Por último os hablaré del vals triste de Bordertown, una sinfonía a lo Jean Sibelius… pero sin epopeya. Cuenta con el investigador más carismático de todas: Kari Sorjonen, cuyo apellido da nombre a la serie en su versión original. Este tipo con tendencias claramente antisociales se muda a una población aparentemente tranquila (Lappeenranta), donde poder estrechar lazos con su vapuleada familia: una mujer aparentemente recuperada de una enfermedad grave y una hija adolescente con ganas de culpar al patriarca de tanta incertidumbre.

Aunque Sorjonen tenga muy buenos propósitos, su ciudad fronteriza se revela pronto como un lugar más conflictivo que el Chicago de los años 30. Tramas internacionales de tráfico de drogas, prostitución, peleas ilegales de perros… y claro, de lo dicho la media: el móvil siempre suena y papá anda siempre ahí fuera, persiguiendo a los malos.

Cabe decir que Sorjonen tiene una técnica muy personal: la reconstrucción del caso partiendo de compartimentos mentales desde los cuales es capaz de relacionar información aparentemente banal, pero que la mayoría de las veces termina siendo concluyente.
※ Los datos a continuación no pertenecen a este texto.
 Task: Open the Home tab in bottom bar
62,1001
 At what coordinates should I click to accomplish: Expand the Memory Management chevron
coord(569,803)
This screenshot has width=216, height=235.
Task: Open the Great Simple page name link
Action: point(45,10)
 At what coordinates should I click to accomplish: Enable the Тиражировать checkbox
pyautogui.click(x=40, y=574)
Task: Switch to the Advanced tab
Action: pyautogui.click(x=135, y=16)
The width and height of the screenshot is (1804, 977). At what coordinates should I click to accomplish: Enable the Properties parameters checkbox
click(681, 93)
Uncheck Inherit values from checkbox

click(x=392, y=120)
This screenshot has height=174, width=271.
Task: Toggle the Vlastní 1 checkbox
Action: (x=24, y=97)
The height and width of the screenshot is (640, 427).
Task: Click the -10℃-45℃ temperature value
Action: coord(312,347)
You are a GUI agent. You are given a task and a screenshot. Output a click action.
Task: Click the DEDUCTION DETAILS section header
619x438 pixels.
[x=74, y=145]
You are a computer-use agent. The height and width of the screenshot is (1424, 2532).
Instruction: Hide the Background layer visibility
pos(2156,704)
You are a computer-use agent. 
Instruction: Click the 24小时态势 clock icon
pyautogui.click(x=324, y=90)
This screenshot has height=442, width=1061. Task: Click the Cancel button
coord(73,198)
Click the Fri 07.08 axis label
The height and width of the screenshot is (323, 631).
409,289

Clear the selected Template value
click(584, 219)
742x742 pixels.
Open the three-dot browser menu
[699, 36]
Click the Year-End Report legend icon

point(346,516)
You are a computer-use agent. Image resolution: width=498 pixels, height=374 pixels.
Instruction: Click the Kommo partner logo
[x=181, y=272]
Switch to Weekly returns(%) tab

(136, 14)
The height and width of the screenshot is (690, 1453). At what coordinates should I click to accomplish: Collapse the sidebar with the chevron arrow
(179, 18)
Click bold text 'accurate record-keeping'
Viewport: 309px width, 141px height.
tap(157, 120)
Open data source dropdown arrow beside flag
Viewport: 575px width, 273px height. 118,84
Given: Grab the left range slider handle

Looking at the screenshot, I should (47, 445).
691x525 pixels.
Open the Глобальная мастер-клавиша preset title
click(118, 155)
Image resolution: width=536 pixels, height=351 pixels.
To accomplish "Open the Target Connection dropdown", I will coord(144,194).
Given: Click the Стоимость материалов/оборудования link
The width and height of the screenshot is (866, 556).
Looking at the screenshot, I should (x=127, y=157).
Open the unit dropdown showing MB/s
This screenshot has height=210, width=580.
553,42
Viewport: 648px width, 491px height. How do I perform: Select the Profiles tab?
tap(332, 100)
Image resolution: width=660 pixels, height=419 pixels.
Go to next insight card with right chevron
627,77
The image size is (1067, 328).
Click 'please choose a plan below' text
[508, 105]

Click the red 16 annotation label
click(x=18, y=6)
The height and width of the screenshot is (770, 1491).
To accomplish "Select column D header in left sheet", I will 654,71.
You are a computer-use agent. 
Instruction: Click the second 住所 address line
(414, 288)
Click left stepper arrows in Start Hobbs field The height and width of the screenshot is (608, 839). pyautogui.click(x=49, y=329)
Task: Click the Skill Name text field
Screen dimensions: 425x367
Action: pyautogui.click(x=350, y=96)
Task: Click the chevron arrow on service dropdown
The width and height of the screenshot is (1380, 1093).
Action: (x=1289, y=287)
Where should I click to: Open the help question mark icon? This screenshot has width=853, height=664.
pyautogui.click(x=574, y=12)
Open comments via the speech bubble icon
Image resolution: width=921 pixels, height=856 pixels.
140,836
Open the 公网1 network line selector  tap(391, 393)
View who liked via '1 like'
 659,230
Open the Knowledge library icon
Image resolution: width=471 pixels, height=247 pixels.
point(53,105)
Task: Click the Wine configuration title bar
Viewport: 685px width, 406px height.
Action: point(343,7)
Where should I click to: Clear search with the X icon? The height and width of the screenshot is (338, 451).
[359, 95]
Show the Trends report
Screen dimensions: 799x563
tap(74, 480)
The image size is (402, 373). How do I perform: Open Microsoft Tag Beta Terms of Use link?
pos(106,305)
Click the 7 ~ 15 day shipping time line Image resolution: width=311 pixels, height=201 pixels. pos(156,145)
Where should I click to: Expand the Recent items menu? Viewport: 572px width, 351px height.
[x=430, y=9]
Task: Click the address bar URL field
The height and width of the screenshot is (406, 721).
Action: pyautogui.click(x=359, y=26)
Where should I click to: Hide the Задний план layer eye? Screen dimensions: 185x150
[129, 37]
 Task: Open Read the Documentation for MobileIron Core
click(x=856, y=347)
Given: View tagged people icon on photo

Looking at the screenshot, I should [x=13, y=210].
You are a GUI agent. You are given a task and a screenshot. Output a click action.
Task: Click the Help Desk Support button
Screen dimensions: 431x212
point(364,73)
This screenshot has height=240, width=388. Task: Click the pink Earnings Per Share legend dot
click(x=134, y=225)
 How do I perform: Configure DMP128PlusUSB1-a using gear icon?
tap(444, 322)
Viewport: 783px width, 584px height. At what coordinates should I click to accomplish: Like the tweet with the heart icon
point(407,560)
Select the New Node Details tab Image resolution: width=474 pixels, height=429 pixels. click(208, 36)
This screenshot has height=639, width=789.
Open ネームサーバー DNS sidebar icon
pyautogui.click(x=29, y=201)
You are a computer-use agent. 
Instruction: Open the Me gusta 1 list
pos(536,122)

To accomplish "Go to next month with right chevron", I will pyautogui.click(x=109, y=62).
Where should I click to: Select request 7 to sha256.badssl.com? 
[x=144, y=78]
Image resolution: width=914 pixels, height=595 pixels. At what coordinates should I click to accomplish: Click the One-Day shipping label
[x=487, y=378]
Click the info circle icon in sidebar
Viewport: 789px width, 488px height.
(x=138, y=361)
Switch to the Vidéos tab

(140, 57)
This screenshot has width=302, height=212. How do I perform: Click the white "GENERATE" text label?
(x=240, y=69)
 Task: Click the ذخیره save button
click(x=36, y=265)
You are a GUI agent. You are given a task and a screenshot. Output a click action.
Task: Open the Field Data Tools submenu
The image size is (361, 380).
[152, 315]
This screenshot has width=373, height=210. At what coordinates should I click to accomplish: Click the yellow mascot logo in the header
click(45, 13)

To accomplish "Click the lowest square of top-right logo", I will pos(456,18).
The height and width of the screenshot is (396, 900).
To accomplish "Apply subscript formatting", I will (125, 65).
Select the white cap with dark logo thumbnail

Si un finlandés silencioso y meditabundo ya es de por sí inquietante, imaginaos a un tío con constantes fugas mentales, tratando de arrojar luz sobre tramas oscuras y sórdidas.

Su principal colaboradora es la ruda Lena Jaakkola, ariete en su recién estrenada unidad de delitos graves. Sus métodos a la rusa (más próximos a la KGB que a la civilizada metodología finlandesa) se complementan a la perfección con la aparente racionalidad de Sorjonen. Cerebro y martillo, pues, en un mundo decadente (los políticos de Lappeenranta resultan ser pelín corruptos y chanchulleros) que acaba salpicando a los seres queridos de uno, anatema total para este investigador pertinaz y ausente.

El noir nórdico no toma ya riesgos: sabe exactamente lo que el espectador internacional espera de una cualquiera de sus tramas. Y las constantes no tardan en reaparecer: policías existencialistas que investigan desapasionadamente, familias expectantes que hacen las veces de coros griegos, viento ululante ahí fuera (y eso que es primavera) y un fatalismo mórbido que quiere renunciar a fruslerías y adornos.